/F1 rulemakers blueprint to improve racing in F1 for 2021 explained

F1 rulemakers blueprint to improve racing in F1 for 2021 explained

Discussions about Formula 1’s 2021 rules package have centred around bold plans for regulations designed to make grand prix racing closer, more exciting and more popular with fans.

While talks with teams to finalise F1’s future direction have become very advanced, senior figures have kept many of the details locked away until now.

But as those talks progress in a bid to reach approval of the new rules by September 15, for ratification by the FIA on October 31, the first details about exactly what will change for 2021 have emerged. Here is a summary of what is being planned.

The car

As revealed earlier on Wednesday, the car concept itself will be completely overhauled, with a new ground effect design being introduced that it is hoped will allow cars to follow each other more closely.

The series of Venturi tunnels under the car that feed a large twin diffuser will help produce much more of the car’s downforce, and will help make cars less sensitive to turbulence than the current generation.

F1 still has some issues to solve, because an initial design of a simpler, wider front wing has not won everyone over.

The FIA’s head of single-seater technical matters Nikolas Tombazis said: “The front wing, we are still not completely pleased about. Both from an aerodynamic point of view and from an aesthetic point of view.

“So we are trying to make it better in both aspects. There are good reasons why the wing is very wide, aerodynamically, but we agree it is not the best visually.”

The tyres

F1 is looking to ensure that tyre characteristics do not hinder racing either, in the way that drivers are currently held back in battles because their tyres overheat when they follow other cars closely.

“We are into very deep consultation with Pirelli about how to make the tyres really step up and be at the position that they enable people to race,” added Tombazis.
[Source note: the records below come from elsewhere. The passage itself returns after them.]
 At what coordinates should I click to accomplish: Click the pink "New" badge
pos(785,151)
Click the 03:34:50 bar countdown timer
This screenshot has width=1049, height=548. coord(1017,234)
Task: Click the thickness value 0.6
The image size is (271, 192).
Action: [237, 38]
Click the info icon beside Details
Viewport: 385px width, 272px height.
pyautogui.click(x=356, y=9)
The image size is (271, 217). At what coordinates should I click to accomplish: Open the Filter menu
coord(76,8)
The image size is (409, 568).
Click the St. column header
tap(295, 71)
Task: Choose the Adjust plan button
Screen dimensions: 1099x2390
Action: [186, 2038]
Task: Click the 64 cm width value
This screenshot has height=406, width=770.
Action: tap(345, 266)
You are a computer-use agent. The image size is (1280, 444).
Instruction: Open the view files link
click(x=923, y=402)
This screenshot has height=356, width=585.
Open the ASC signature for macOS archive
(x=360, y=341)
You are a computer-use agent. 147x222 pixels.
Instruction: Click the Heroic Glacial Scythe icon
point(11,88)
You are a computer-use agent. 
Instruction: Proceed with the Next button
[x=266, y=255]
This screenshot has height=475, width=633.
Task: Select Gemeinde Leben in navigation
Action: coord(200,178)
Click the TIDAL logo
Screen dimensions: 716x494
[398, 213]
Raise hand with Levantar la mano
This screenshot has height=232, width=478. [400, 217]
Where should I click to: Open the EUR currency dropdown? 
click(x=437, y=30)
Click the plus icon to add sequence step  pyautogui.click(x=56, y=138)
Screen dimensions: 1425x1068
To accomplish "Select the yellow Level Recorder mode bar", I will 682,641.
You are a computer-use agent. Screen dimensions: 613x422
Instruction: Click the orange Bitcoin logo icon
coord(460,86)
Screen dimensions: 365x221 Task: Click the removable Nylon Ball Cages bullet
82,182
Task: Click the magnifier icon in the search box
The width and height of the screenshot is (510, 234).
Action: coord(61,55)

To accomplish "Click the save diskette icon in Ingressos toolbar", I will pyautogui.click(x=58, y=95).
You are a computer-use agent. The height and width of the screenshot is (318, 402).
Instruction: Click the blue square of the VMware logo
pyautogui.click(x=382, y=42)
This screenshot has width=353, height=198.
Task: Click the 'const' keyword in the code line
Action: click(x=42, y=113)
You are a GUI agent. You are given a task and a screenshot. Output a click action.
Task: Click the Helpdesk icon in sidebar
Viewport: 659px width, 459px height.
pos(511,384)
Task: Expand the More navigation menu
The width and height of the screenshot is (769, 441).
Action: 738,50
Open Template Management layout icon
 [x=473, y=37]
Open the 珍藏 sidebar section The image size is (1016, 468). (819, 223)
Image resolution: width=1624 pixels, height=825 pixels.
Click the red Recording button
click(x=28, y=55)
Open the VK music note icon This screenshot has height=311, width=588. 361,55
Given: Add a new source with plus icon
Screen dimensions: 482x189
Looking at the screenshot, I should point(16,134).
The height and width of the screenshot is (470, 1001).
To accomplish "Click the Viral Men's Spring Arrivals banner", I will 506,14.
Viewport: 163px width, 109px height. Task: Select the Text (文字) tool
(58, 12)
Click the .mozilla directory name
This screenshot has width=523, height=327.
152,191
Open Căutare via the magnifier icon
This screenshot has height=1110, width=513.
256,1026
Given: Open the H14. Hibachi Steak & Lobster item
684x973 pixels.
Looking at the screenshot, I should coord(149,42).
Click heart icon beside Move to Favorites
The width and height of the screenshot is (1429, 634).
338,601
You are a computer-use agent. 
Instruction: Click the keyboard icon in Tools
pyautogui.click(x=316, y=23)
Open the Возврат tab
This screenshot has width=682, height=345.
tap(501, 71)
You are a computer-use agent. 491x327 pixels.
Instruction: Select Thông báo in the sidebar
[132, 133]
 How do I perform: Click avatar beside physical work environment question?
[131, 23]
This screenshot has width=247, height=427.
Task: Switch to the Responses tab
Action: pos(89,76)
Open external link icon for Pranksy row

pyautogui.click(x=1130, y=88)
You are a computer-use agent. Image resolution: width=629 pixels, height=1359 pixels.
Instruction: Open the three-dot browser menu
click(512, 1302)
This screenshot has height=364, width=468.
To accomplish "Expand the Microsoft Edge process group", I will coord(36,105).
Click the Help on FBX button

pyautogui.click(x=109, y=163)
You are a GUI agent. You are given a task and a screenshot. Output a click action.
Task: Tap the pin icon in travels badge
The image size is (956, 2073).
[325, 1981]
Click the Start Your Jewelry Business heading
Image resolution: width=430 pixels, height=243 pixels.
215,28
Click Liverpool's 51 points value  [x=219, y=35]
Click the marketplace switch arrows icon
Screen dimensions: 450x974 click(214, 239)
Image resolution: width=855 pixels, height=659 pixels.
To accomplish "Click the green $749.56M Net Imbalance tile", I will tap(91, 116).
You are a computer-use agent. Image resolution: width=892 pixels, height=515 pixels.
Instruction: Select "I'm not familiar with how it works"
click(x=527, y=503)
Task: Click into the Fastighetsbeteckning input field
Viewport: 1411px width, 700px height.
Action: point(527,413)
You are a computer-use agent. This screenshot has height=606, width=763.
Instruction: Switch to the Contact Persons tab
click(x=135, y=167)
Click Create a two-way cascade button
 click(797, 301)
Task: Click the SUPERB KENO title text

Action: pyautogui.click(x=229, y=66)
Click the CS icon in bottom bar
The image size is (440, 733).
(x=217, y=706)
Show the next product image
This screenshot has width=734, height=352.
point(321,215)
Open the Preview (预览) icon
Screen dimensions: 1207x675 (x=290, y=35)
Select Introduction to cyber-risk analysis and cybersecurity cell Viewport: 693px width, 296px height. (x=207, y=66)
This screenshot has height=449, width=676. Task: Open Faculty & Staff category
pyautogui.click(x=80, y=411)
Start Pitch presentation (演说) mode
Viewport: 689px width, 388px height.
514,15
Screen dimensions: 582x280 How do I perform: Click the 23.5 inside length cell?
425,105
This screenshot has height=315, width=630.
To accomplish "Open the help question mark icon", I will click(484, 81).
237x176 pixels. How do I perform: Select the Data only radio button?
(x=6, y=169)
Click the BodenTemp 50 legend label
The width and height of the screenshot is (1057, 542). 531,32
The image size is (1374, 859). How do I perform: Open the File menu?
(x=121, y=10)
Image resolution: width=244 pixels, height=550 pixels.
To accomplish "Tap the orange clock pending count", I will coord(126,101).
“[That means] they don’t degrade, they don’t force people to manage the tyres so much, and they have a broader working range so as to not be as sensitive as they currently are.

“This is something we are working very closely with Pirelli and we have understood a lot of things that will make a significant different in that aspect.”

F1 will also ban tyre blankets for 2021, when it switches to 18-inch wheels.

Other rule changes

There will be a host of changes to the technical rules too, both to bring down costs and help level the playing field. These include:

– A simplified fuel system
– Simplified radiators
– Frozen specification of gearboxes for five years
– Hydraulic suspension banned
– Standard wheel rims
– Standard wheel hubs/nuts and pit equipment
– Standard brake systems
– Restrictions on the use of certain materials
– 40% reduction of windtunnel time for teams

What’s still up for discussion

FIA president Jean Todt revealed at the British Grand Prix that he has asked F1 to evaluate whether or not refuelling should return for 2021.

But that is not the only major rule change being evaluated, with even the format of a race weekend being looked at to see whether changes can be made. Other major topics up for discussion include:

– Reduction in the use of driver aids and electronics
– Reduction in the use of car-to-pit telemetry
– Introduction of more standard parts
– Simplification of the lower part of the chassis
– Reduction in the number of personnel at race weekends
– Reduction in the weight of an F1 car

Fine-tuning will continue

F1 is constantly evolving its 2021 concept as its research continues, and F1 managing director of motorsport Ross Brawn stressed that even once the rules are finalised in October it will not mark the end of F1’s work.

“The group we have at FOM will not stop work when the rules are issued,” he said. “That group is going to carry on working.

“As we see the team’s solutions evolve, we will analyse those solutions and understand if they are starting to negate the objectives and steer it back again.

“This is not a one-stop shop: we will monitor and develop and tune the solutions to make sure we maintain these objectives.”